__Requirements__: Please copy every one of the records below word for word, leaving the pictures out of your answer.
- - -
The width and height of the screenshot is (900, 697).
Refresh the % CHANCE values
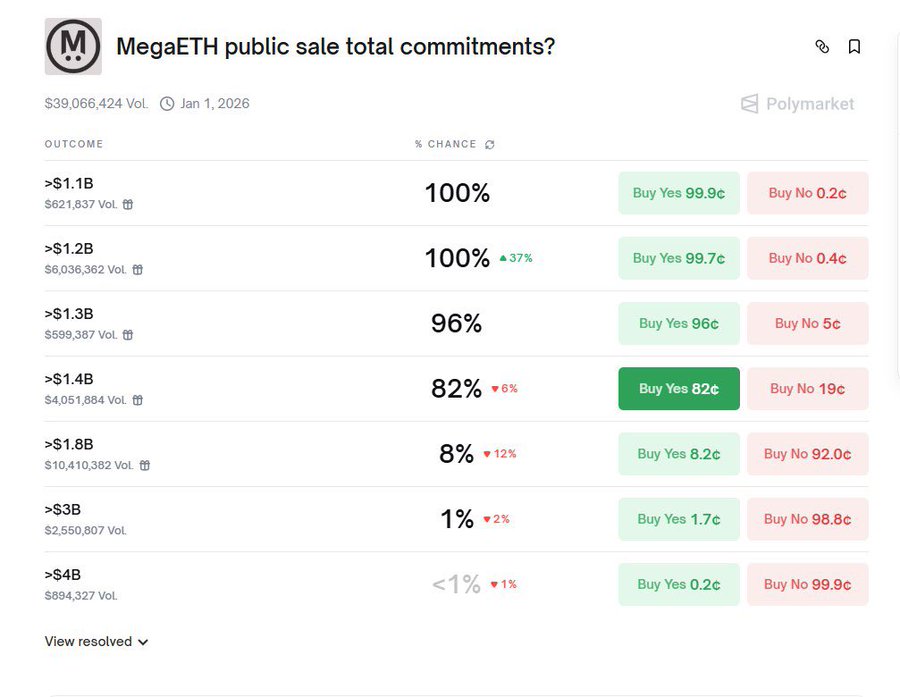(x=489, y=144)
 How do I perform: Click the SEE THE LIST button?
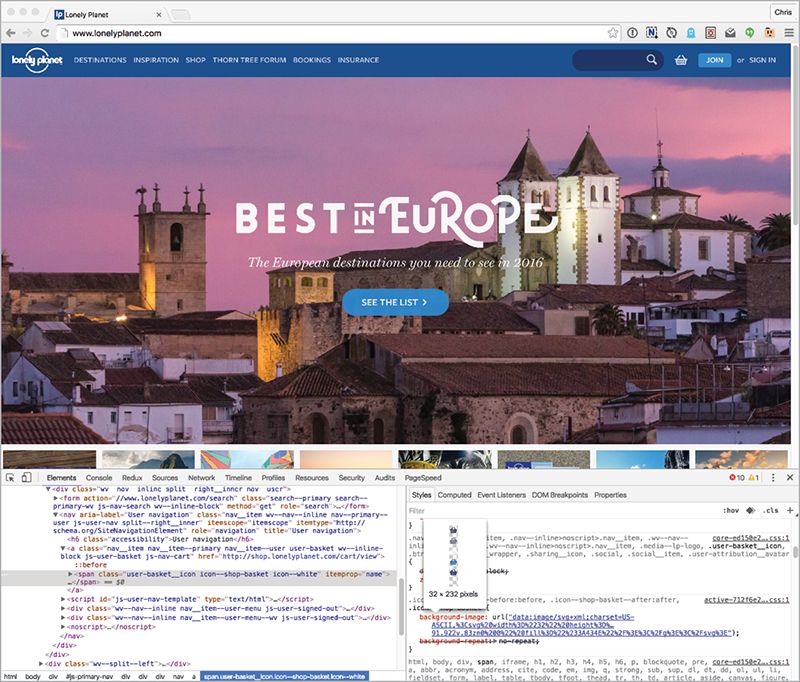point(395,301)
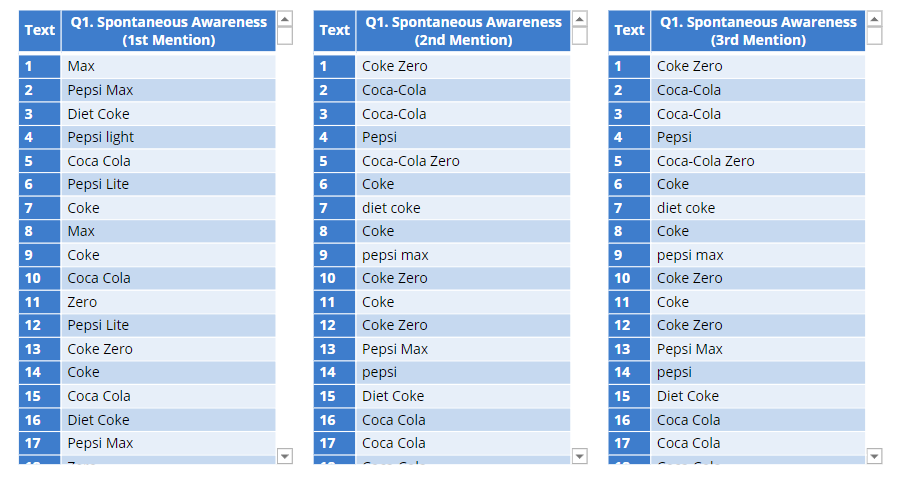Hit scroll-up arrow on 3rd Mention table
Viewport: 898px width, 483px height.
(x=875, y=19)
- - -
__The output__:
The width and height of the screenshot is (900, 697).
Refresh the % CHANCE values
(x=489, y=144)
 How do I perform: Click the SEE THE LIST button?
point(395,301)
Hit scroll-up arrow on 3rd Mention table
Viewport: 898px width, 483px height.
(x=875, y=19)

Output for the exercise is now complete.